◆ **To-do list**
A - Please write out the part of the opinion between "Decided July 22, 1975." and "and Carlson appeals.", inclusive.
B - Shorten the paragraph of the opinion that begins "In its complaint, Carlson alleged" while keeping its main facts.

◆ **Passage**
[start]
Opinion
No. 74-1383.
Argued February 13, 1975.
Decided July 22, 1975.
Richard C. Moenning, Chicago, Ill., for plaintiffs-appellants.
Robert W. Gettleman, Selwyn Zun, Walter H. Moses, Jr., William M. Gibbons, Charles A. Adamek, Chicago, Ill., for defendants-appellees.
Appeal from the United States District Court for the Northern District of Illinois.
The plaintiff Carlson Plywood Company, Inc. (Carlson) brought this action in the district court to enjoin the defendant Vytex Plastics Corporation (Vytex) from proceeding in bankruptcy. The district court dismissed the complaint and Carlson appeals.
In its complaint, Carlson alleged that it is a creditor of Vytex; that in September 1973, pursuant to a petition filed by Carlson, the circuit court of Cook County appointed a receiver to supervise the liquidation of Vytex; that subsequently an involuntary petition in bankruptcy was filed in the district court against Vytex; and that Vytex consented to this petition and was adjudged a bankrupt. Carlson contends in this appeal that the bankruptcy judge lacked jurisdiction to determine, in light of the prior appointment of a state receiver, the validity of the "consent" of the bankrupt. Vytex, Carlson concludes, should therefore be enjoined from proceeding in bankruptcy.
Vytex argued, both in this court and below, that since Carlson had not contested the matter or moved to vacate the adjudication in the bankruptcy proceedings, it could not now collaterally attack in the district court the decision of the bankruptcy judge. The district court apparently accepted this reasoning in dismissing the complaint. We affirm the order of the district court for a different and more fundamental reason.
In an involuntary proceeding, a creditor simply has no standing to oppose the adjudication of bankruptcy. The right to oppose an adjudication of bankruptcy when an involuntary petition has been filed is governed by section 18(b) of the Bankruptcy Act, 11 U.S.C. § 41(b). This section, as originally enacted in 1898, provided:
"The bankrupt, or any creditor, may appear and plead to the petition within five days after the return day, or within such further time as the court may allow." (Emphasis added.)
[end]
◆ **Data excerpts**
[start]
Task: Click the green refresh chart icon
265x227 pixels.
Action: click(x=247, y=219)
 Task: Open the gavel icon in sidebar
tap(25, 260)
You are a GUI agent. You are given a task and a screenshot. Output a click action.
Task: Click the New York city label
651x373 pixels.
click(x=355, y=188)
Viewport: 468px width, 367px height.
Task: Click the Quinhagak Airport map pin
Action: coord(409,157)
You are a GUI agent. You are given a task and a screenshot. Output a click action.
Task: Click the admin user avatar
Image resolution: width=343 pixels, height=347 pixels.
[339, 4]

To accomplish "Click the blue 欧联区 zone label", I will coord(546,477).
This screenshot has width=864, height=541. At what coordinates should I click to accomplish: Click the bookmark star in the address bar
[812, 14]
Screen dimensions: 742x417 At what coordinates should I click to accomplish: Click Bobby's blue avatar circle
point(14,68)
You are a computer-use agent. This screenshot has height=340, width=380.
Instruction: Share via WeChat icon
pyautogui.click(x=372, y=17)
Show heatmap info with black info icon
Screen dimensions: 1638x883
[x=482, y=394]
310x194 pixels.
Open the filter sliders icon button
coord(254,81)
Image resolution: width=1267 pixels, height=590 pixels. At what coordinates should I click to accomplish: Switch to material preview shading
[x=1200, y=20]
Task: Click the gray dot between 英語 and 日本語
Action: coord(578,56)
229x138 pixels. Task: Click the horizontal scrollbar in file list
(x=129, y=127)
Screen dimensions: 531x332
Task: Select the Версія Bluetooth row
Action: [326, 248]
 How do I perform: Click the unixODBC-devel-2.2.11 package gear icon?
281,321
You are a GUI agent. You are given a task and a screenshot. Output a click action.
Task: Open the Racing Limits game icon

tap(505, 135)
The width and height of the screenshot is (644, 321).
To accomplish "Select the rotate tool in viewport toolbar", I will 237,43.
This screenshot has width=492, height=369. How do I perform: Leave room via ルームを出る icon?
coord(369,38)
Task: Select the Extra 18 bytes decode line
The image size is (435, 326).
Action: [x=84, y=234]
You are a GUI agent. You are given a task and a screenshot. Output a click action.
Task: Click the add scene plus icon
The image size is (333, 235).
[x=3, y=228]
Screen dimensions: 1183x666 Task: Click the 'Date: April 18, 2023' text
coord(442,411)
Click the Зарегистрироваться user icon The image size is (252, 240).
[end]
◆ **Complete answers**
A -
Decided July 22, 1975.
Richard C. Moenning, Chicago, Ill., for plaintiffs-appellants.
Robert W. Gettleman, Selwyn Zun, Walter H. Moses, Jr., William M. Gibbons, Charles A. Adamek, Chicago, Ill., for defendants-appellees.
Appeal from the United States District Court for the Northern District of Illinois.
The plaintiff Carlson Plywood Company, Inc. (Carlson) brought this action in the district court to enjoin the defendant Vytex Plastics Corporation (Vytex) from proceeding in bankruptcy. The district court dismissed the complaint and Carlson appeals.

B - Carlson, a Vytex creditor, alleged three things. First, in September 1973 the Cook County circuit court appointed a receiver on Carlson's petition to supervise Vytex's liquidation. Next, an involuntary bankruptcy petition was filed against Vytex in the district court. Finally, Vytex consented and was adjudged bankrupt. On appeal, Carlson argues that because a state receiver had already been appointed, the bankruptcy judge lacked jurisdiction to rule on the validity of Vytex's "consent," so Vytex should be enjoined from proceeding in bankruptcy.